For the data below, please report each line where the word "social" is found.
────────
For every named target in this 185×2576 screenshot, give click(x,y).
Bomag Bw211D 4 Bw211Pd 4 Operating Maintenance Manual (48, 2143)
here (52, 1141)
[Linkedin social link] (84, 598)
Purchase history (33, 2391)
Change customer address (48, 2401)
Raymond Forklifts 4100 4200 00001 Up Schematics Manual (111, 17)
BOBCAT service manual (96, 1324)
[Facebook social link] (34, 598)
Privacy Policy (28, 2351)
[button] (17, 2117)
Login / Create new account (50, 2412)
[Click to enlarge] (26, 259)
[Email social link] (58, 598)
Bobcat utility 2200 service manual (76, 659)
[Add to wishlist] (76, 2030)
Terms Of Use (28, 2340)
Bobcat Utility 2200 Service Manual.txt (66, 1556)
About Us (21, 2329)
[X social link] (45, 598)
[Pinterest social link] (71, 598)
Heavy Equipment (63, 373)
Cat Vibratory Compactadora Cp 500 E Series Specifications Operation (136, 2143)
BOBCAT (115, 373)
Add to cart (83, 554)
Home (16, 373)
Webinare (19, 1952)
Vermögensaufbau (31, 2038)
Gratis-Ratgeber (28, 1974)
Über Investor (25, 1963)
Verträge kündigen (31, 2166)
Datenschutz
────────
> **Written solution**:
[Linkedin social link] (84, 598)
[Facebook social link] (34, 598)
[Email social link] (58, 598)
[X social link] (45, 598)
[Pinterest social link] (71, 598)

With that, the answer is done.